Add prediction of feature contributions (#2003)

* Add prediction of feature contributions This implements the idea described at http://blog.datadive.net/interpreting-random-forests/ which tries to give insight in how a prediction is composed of its feature contributions and a bias. * Support multi-class models * Calculate learning_rate per-tree instead of using the one from the first tree * Do not rely on node.base_weight * learning_rate having the same value as the node mean value (aka leaf value, if it were a leaf); instead calculate them (lazily) on-the-fly * Add simple test for contributions feature * Check against param.num_nodes instead of checking for non-zero length * Loop over all roots instead of only the first
2017-05-14 07:58:10 +02:00
parent e62be19c70
commit 6bd1869026
10 changed files with 205 additions and 5 deletions
--- a/python-package/xgboost/core.py
+++ b/python-package/xgboost/core.py
@@ -911,7 +911,8 @@ class Booster(object):
        self._validate_features(data)
        return self.eval_set([(data, name)], iteration)

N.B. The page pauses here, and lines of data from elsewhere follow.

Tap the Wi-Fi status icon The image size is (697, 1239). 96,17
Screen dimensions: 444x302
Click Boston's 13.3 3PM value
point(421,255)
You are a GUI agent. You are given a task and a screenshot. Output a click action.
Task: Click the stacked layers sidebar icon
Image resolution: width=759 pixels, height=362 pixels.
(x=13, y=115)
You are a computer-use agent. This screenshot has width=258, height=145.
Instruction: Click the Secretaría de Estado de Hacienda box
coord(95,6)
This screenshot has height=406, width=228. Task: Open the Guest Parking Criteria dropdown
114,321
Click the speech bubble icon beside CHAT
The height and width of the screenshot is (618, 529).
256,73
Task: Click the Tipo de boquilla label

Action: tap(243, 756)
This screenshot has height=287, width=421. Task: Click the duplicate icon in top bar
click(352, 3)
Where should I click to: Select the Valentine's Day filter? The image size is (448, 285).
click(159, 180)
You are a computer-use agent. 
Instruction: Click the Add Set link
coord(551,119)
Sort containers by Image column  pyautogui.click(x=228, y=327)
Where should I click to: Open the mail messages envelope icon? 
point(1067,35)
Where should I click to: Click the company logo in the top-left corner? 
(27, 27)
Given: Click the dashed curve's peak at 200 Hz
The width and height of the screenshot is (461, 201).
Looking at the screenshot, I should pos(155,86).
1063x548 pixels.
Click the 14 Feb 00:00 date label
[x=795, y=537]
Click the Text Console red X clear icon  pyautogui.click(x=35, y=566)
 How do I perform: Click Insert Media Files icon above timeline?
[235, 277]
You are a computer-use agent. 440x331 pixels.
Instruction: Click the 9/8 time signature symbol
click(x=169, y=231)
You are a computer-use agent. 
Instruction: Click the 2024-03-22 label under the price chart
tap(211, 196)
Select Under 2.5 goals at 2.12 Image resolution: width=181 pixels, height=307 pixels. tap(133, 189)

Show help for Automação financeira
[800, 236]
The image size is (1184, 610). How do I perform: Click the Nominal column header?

-    def predict(self, data, output_margin=False, ntree_limit=0, pred_leaf=False):
+    def predict(self, data, output_margin=False, ntree_limit=0, pred_leaf=False,
+                pred_contribs=False):
        """
        Predict with data.

@@ -937,6 +938,12 @@ class Booster(object):
            Note that the leaf index of a tree is unique per tree, so you may find leaf 1
            in both tree 1 and tree 0.

+        pred_contribs : bool
+            When this option is on, the output will be a matrix of (nsample, nfeats+1)
+            with each record indicating the feature contributions of all trees. The sum of
+            all feature contributions is equal to the prediction. Note that the bias is added
+            as the final column, on top of the regular features.
+
        Returns
        -------
        prediction : numpy array
@@ -946,6 +953,8 @@ class Booster(object):
            option_mask |= 0x01
        if pred_leaf:
            option_mask |= 0x02
+        if pred_contribs:
+            option_mask |= 0x04

        self._validate_features(data)